What is now a current theme in finance to explain the slow reaction in prices and the opportunity for momentum profits is the idea of inattention. Investors are slow to react to news and thus slow to adjust prices which leads to trends. There is something missing about this argument. Investors seems to be inattentive, yet it begs the question of why would you be so inattentive and why don't machines just do the watching?
We will forgo this discussion and focus on some interesting research, "Earnings Expectations and Asset Prices". The researcher's focus on analysts' earnings expectations and find that they generally under-react to news, but the under-reaction declines during high volatility periods. However, the degree of under-reaction has fallen over time. These stylized facts on earnings, assumed to be caused by inattention, can spillover to behavior of markets.
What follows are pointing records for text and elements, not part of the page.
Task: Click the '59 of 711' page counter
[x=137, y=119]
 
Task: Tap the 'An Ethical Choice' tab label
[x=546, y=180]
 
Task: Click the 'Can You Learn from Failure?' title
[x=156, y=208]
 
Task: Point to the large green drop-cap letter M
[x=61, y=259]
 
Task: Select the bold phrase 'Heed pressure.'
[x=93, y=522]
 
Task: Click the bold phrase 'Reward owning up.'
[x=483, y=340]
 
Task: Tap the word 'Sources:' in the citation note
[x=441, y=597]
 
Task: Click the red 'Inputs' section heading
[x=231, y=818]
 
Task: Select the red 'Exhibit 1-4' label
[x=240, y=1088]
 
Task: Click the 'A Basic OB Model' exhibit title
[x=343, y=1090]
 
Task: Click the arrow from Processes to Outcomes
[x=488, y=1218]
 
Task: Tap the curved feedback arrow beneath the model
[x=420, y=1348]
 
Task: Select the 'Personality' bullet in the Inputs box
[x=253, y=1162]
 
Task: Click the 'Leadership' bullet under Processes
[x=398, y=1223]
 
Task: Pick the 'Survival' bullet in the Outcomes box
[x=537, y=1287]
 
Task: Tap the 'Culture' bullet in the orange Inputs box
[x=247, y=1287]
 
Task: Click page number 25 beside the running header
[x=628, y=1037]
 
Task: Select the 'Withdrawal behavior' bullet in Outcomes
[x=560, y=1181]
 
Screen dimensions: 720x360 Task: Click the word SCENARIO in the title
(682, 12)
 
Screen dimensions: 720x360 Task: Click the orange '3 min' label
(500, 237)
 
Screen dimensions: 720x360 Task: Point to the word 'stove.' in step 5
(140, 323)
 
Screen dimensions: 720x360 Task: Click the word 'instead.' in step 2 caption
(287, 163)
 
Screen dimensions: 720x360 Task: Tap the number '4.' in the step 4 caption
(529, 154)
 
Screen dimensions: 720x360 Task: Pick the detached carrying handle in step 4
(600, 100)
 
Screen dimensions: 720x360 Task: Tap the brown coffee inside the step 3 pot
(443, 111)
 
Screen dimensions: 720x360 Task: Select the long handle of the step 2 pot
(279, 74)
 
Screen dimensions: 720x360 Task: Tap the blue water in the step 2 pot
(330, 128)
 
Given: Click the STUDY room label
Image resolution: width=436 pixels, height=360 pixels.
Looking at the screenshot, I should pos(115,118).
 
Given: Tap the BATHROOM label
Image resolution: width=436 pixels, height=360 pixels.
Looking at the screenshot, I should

If earnings expectations are slow to adjust there will be momentum in markets. When the adjustments do occur, especially in higher volatility environments, there is the potential for momentum crashes. Hence, there is a reason for switching in momentum look-backs based on the volatility regime. Use longer loopbacks under normal times, and short loopbacks during more volatility times. A mixed momentum strategy makes sense. Of course, this paper provides many more insights, but it does a good job of linking the inattention to new information on expectations which creates an environment where momentum works. However, the profits from momentum trading will be linked with the adjustments of inattention by market participants.